EXERCISE REQUIREMENTS:
[a] In the forum thread about living near family, where are the parents of the poster whose sister lives five minutes away?
[b] Write more of the forum thread about living near family, picking up after its last sentence.

PAGE:
-- BEGIN --
We see in-laws 1-3 times a year. |
Oh this again. Op, give it a rest |
Our family isn't from DC, but both my sister and I live in the area, while our parents are in Charleston, SC. She lives 5 mins away from me and was single up until a few years ago. They don't want kids, so no cousins, but she's helped me out in a pinch many a time. She's taken off work once or twice when my kids were much younger and sick and my husband and I simply couldn't take the time off ourselves. She often offers to watch the kids, even though they're old enough to be alone for awhile, because she loves them and wants to spend time. She also watches our dog when we go on vacation and has made me promise her to give her the right of first refusal and that I would never send him to be boarded. |
You create your own village. My folks moved here after retirement. We see them once every week or two. They are wonderful grandparents with independent lives. I do not ask for free anything from them. That's not a village, that's taking advantage. |
That sounds amazing. You're incredibly lucky. |
Nope, and it sucks. It sucked more when they were young. Now that they are older, is still sucks but in a different way. Its hard for the kids to form a close bond with someone 5 hours away. We aren't travel people and neither are either set of grandparents. I see my parents twice a year and DH's parents once or twice a year depending on if we go on a vacation. |
Yeah, you’re very fortunate. |
How beautiful - we have my mom 20 minutes away and she helps us a ton but not like that! She's 70 years old still drives and lives independently so we don't want to overburden her with the kids, so we ask for help strategically, like when I'm traveling for work, she'll come to the house before they get home, take them to sports and generally serve as the adult in the house while they have a snack and do homework until DH comes home. If and when I become a grandparent, I hope to be as helpful as possible to my kids, and would definitely be a little more proactive assuming I'm in good health. Amen |
Our closest family is a two hour flight away. |
We have no family in the area. Parents are each a 2-3 hour drive in other parts of the country. Nearest sib is about a 4-hr drive away; we see them once a year. It was similar for me growing up--grandparents were living in different countries, and I'd see them about once a year.
-- END --
MATERIAL SHOWN:
-- BEGIN --
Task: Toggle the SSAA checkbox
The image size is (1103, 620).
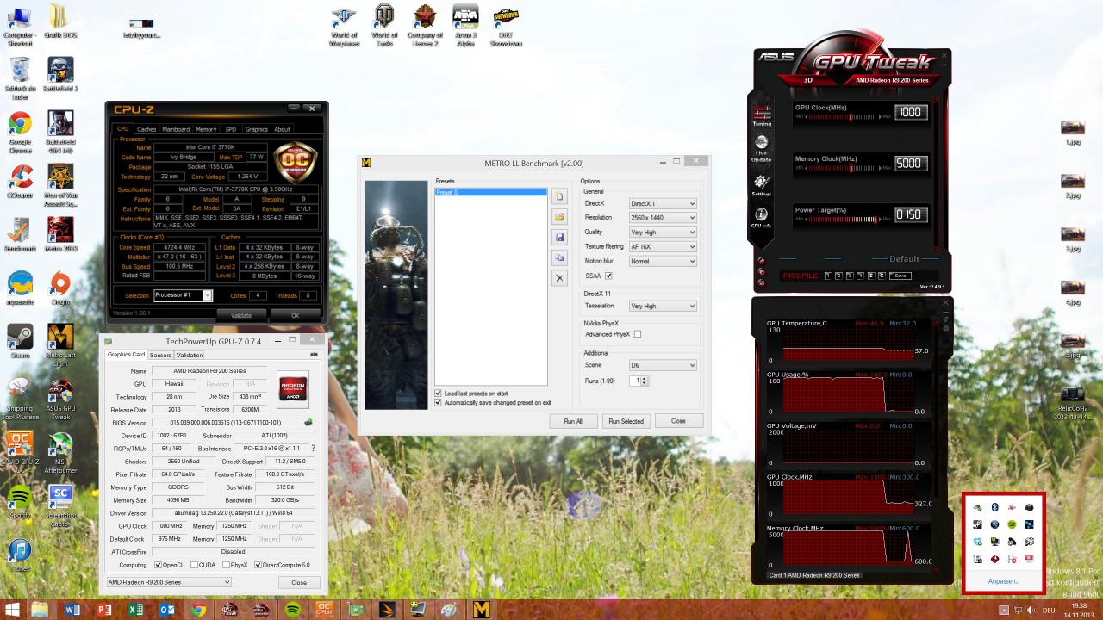Action: point(608,276)
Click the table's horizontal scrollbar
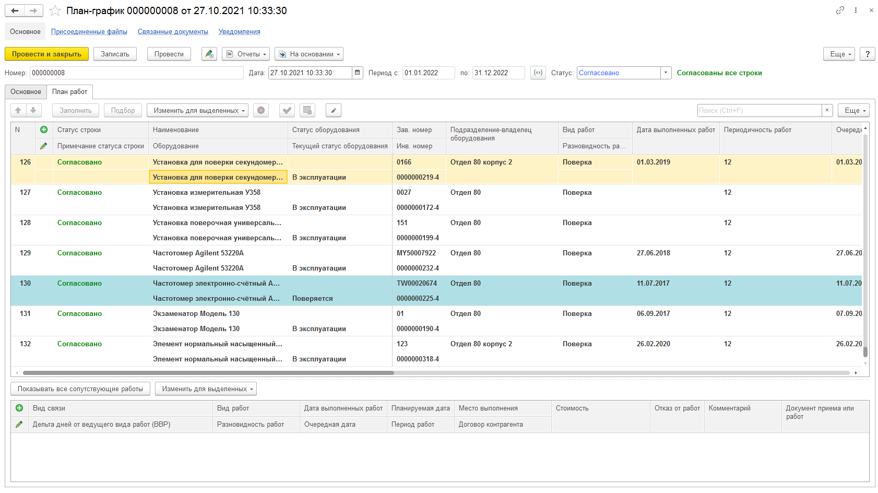878x493 pixels. 209,373
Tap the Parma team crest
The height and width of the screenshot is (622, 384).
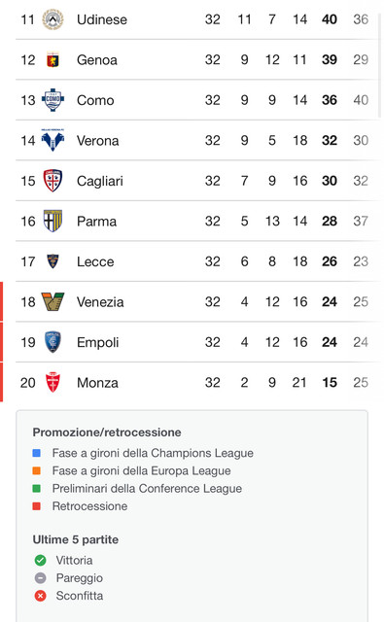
-- END --
ANSWERS FOR THE EXERCISE:
[a] Charleston, SC.

[b]
We make do, but it's more expensive. For example, I have to travel for a conference, and my spouse can't take care of our kid given odd work hours--so I'm bringing the kid with me and using the conference-provided childcare. Then, spouse will meet us the next day and take over childcare. The alternative was seeing if our good friends would be able to take care of our child (and they have several kids, so we don't like to ask them unless dire circumstances). So again, we make do. It's part of the reason we stopped at one kid. |
My mom lives with us but works FT so I'm sure she needs a break from the kids too at times (they often try to hang out in her room). Before my in-laws moved out of state and we had only had 1 kid, they would always be willing to babysit on the weekends.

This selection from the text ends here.